Healthy children with frequent fractures: how much evaluation is needed?

TitleHealthy children with frequent fractures: how much evaluation is needed?
Publication TypeJournal Article
Year of Publication2008
AuthorsOlney, R. C., Mazur J. M., Pike L. M., Froyen M. K., Ramirez-Garnica G., Loveless E. A., Mandel D. M., Hahn G. A., Neal K. M., & Cummings R. J.
JournalPediatrics
Volume121
Issue5
Pagination890-7
Date Published2008 May
ISSN1098-4275
KeywordsAbsorptiometry, Photon; Adolescent; Bone Density; Bone Diseases, Metabolic; Calcium; Child; Child, Preschool; Diet; Exercise; Female; Fractures, Bone; Humans; Male; Vitamin D Deficiency
Abstract

OBJECTIVE: We performed a case-control study to determine whether occult bone disease is associated with a history of frequent fractures in children.
METHODS: Healthy children with > or = 2 incidences of low-energy fractures were recruited (n = 68). Children with no history of fractures served as control subjects (n = 57). Food logs, activity surveys, physical examinations, laboratory tests, and dual-energy radiographic absorptiometry were used.
RESULTS: Bone mineral density z scores were significantly reduced in case subjects, compared with control subjects. Three case subjects (4.3%) and 1 control subject (1.8%) had bone mineral density z scores below the expected range. Of those 4 subjects, 2 had dairy avoidance and 2 had delayed puberty. An additional case subject had evidence of vitamin D deficiency. A significant number of subjects (20% of case subjects and 23% of control subjects) had idiopathic hypercalcuria, based on 24-hour urine collections. Among the case subjects, bone mineral density z scores were significantly lower for those with idiopathic hypercalcuria. Among the control subjects, the presence of idiopathic hypercalcuria did not affect bone mineral density. The case subjects with idiopathic hypercalcuria accounted for virtually all of the differences in bone mineral density between the case and control groups. Analysis of parathyroid hormone and 1,25-dihydroxy-vitamin D levels showed that children with frequent fractures and hypercalcuria had renal hypercalcuria, whereas children with no fractures and hypercalcuria had absorptive hypercalcuria.

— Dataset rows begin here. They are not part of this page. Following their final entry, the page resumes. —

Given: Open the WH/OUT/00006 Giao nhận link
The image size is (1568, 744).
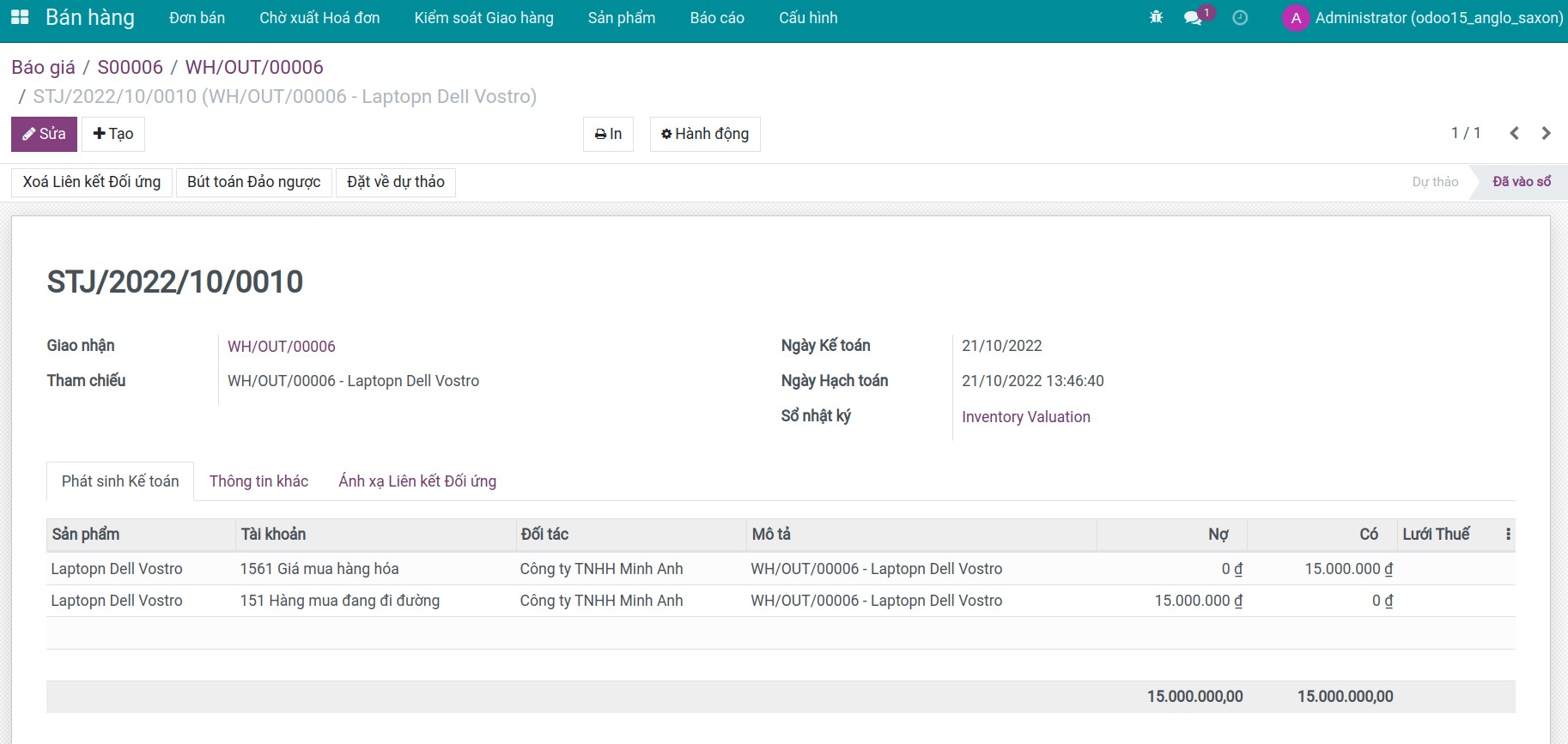Looking at the screenshot, I should click(281, 347).
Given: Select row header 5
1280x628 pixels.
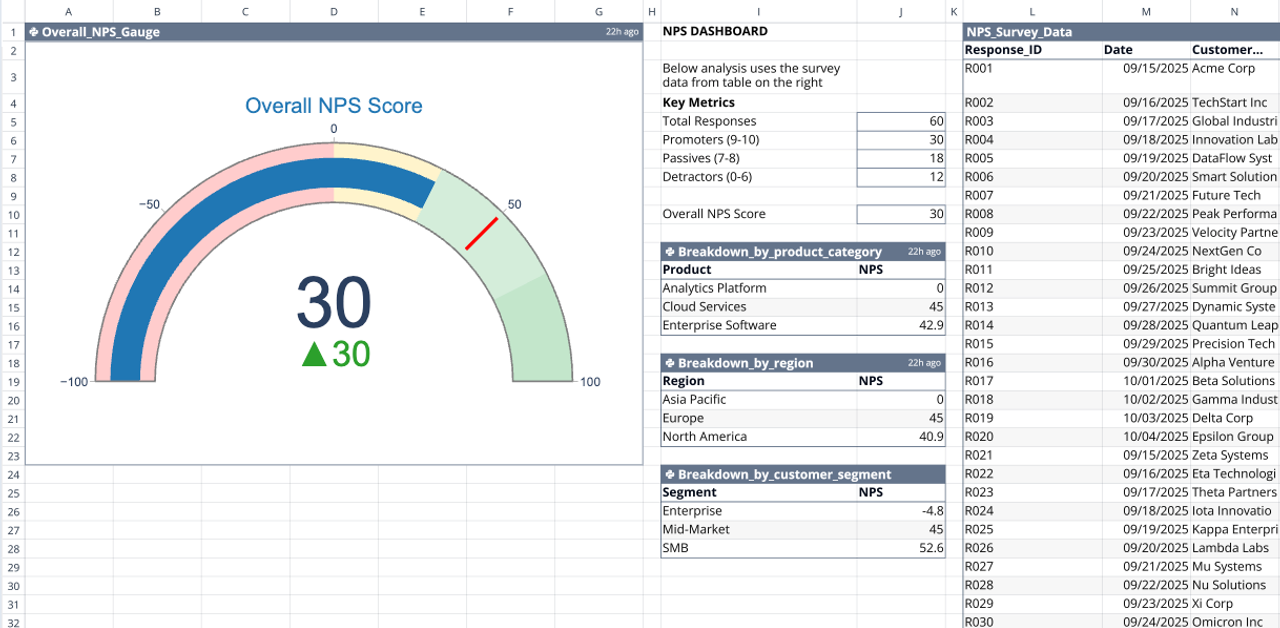Looking at the screenshot, I should (x=12, y=121).
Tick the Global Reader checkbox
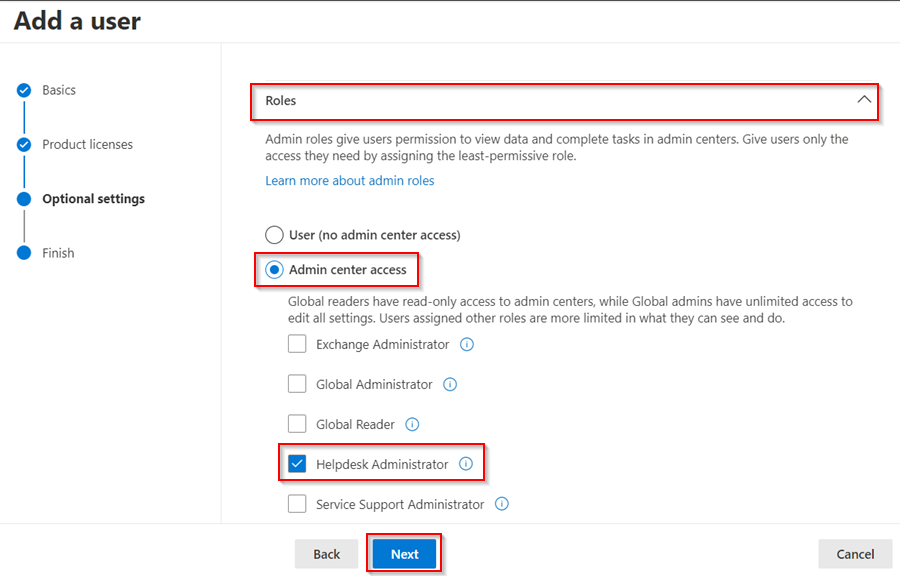The width and height of the screenshot is (900, 576). pyautogui.click(x=297, y=424)
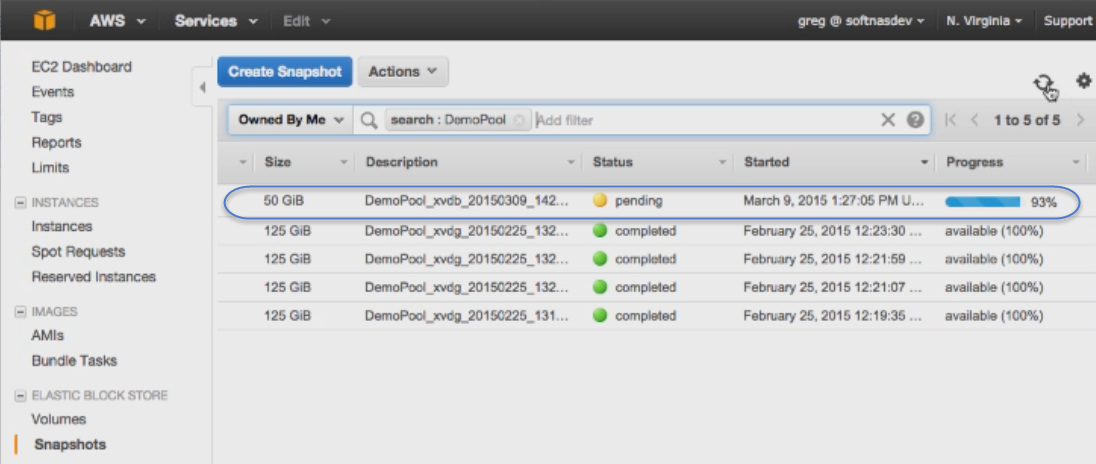Go to next page of results
1096x464 pixels.
(x=1081, y=120)
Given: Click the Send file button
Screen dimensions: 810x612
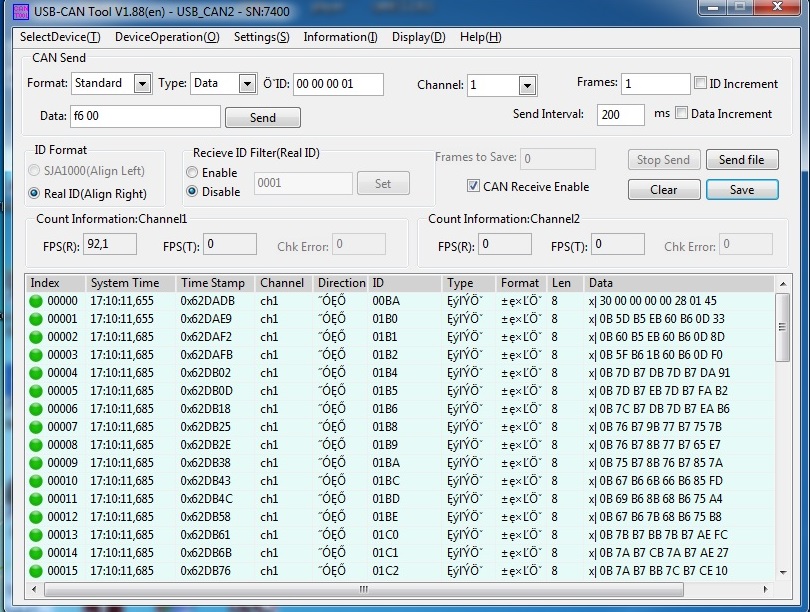Looking at the screenshot, I should coord(741,160).
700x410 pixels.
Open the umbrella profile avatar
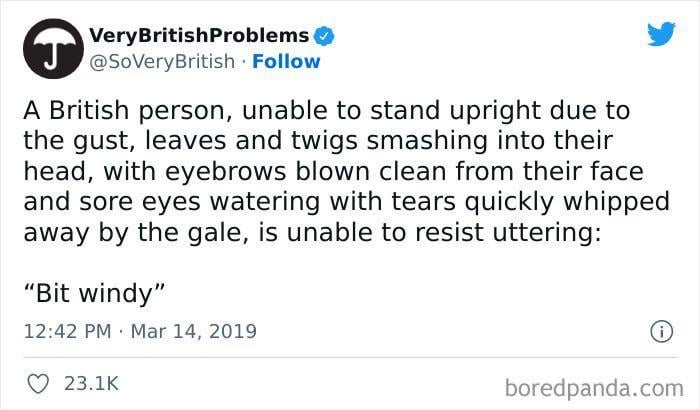click(53, 49)
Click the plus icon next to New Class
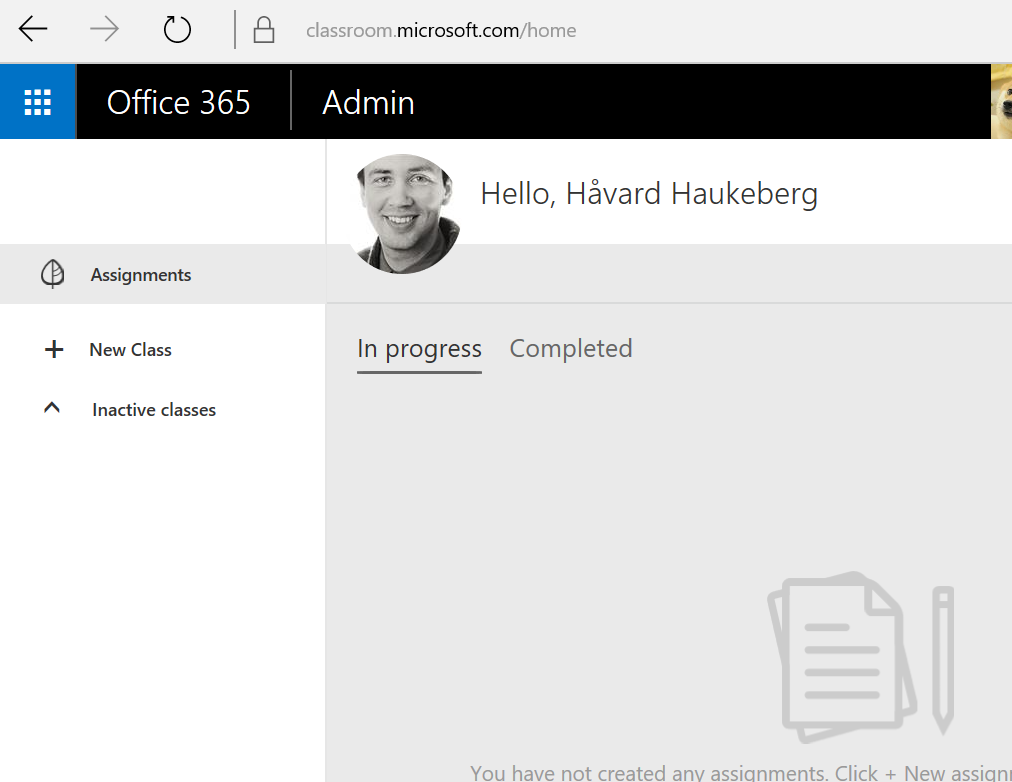The image size is (1012, 782). pos(53,350)
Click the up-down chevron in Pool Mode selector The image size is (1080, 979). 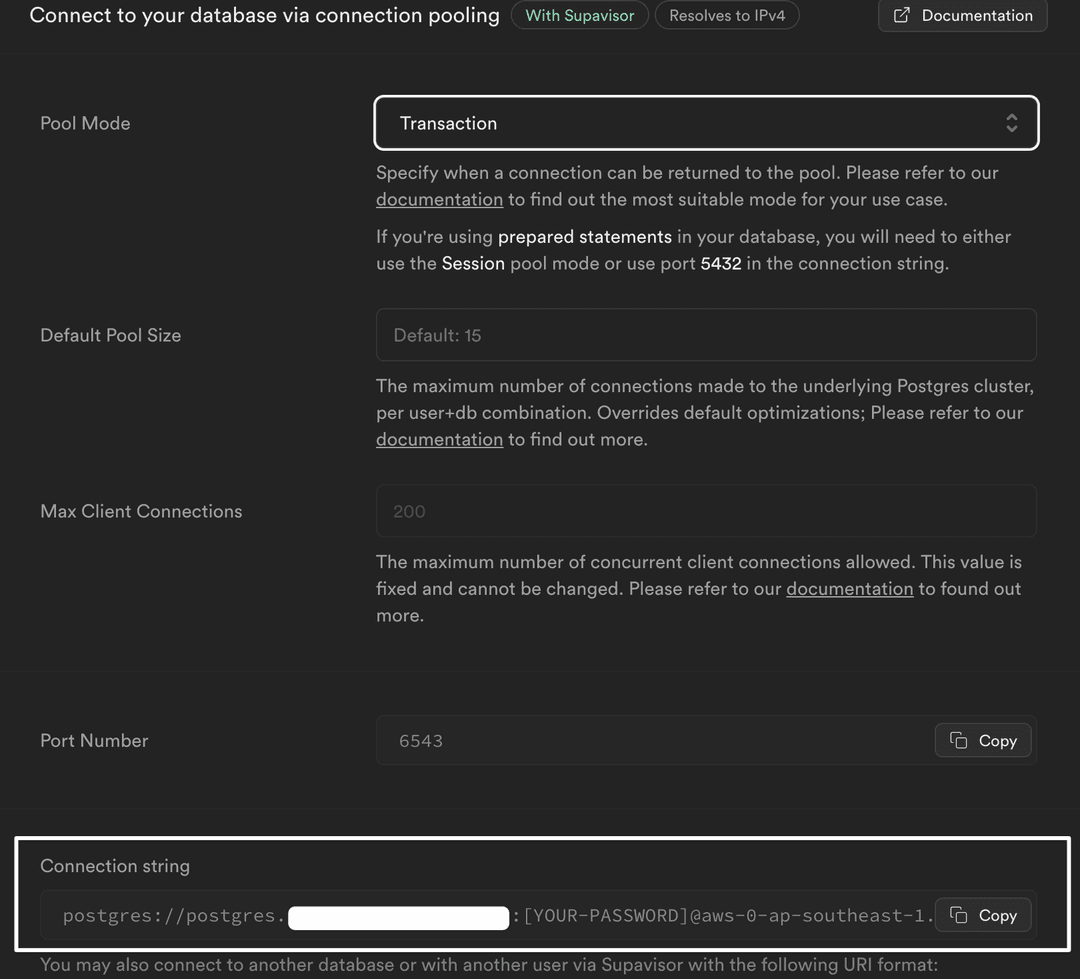tap(1011, 123)
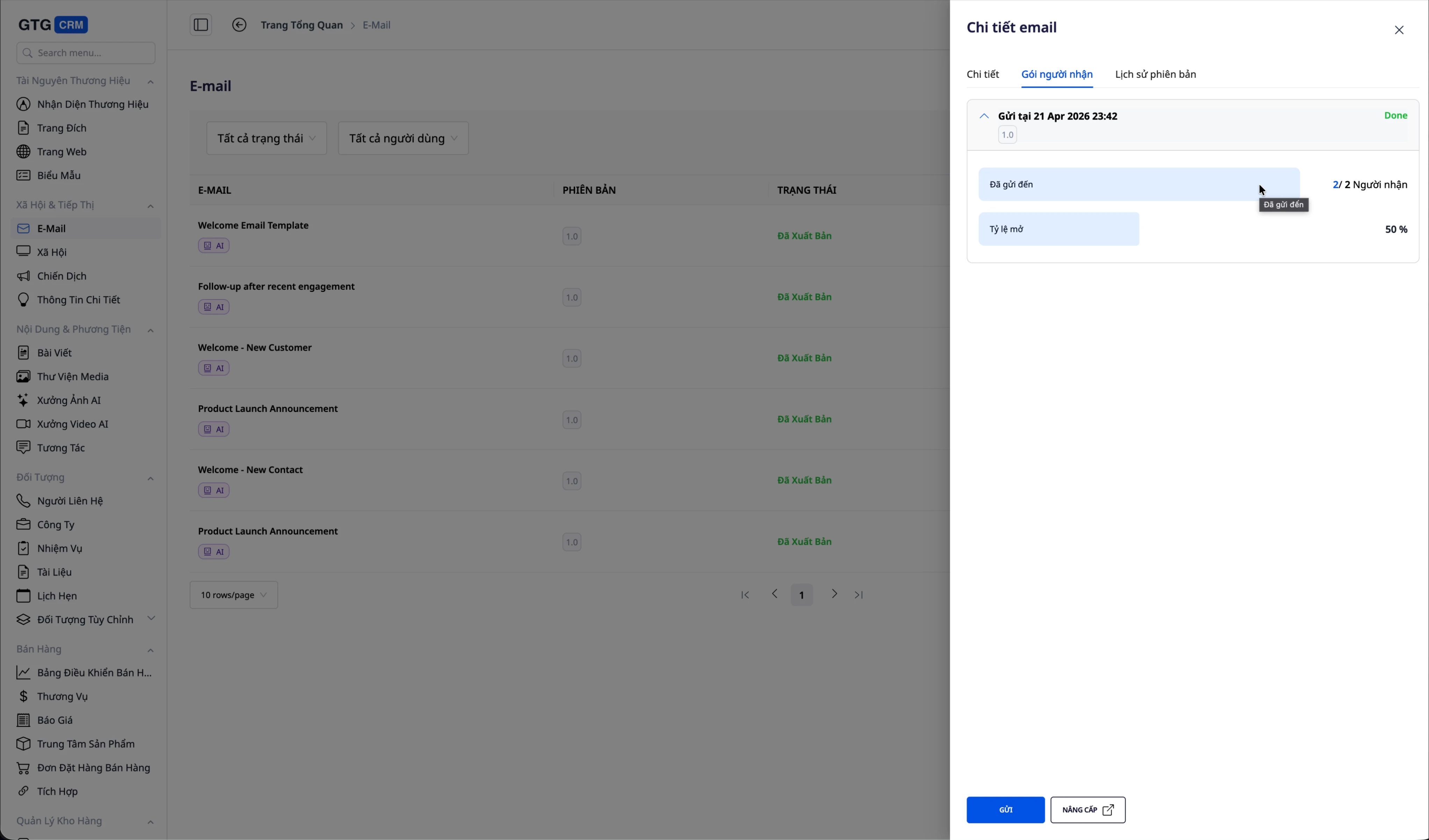Image resolution: width=1429 pixels, height=840 pixels.
Task: Switch to Chi tiết tab
Action: click(982, 75)
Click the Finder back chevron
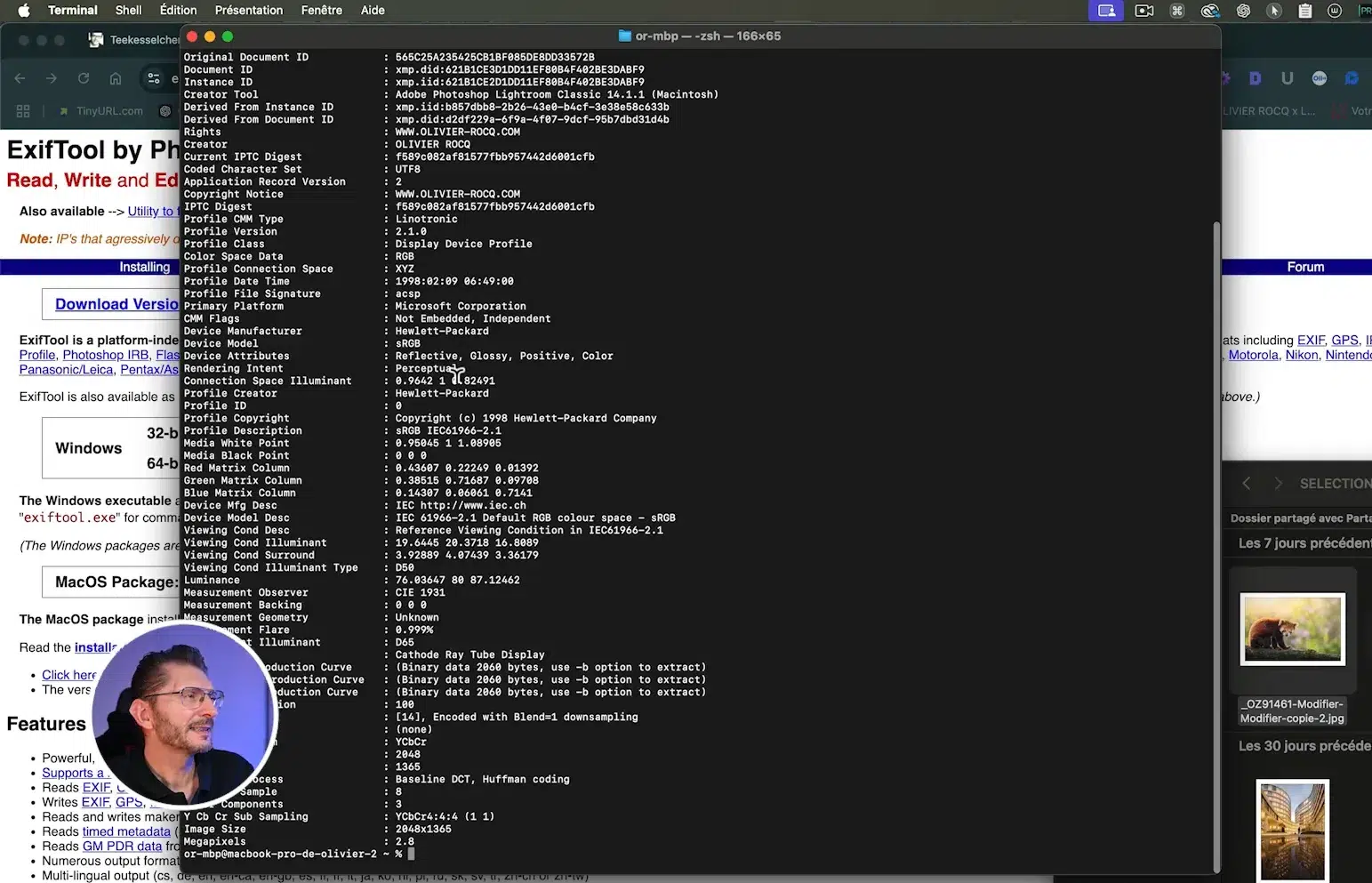 pyautogui.click(x=1246, y=483)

CONCLUSIONS: We identified a significant association between a history of frequent fractures and hypercalcuria in children. We propose that the appropriate screening evaluation for children who present with a history of frequent fractures consists of a dietary history targeted at calcium and vitamin D intakes, a physical examination to assess for pubertal delay, and urinary calcium concentration/creatinine ratio determination to assess for hypercalcuria. Children with abnormalities in this screening should undergo dual-energy radiographic absorptiometry and appropriate evaluation.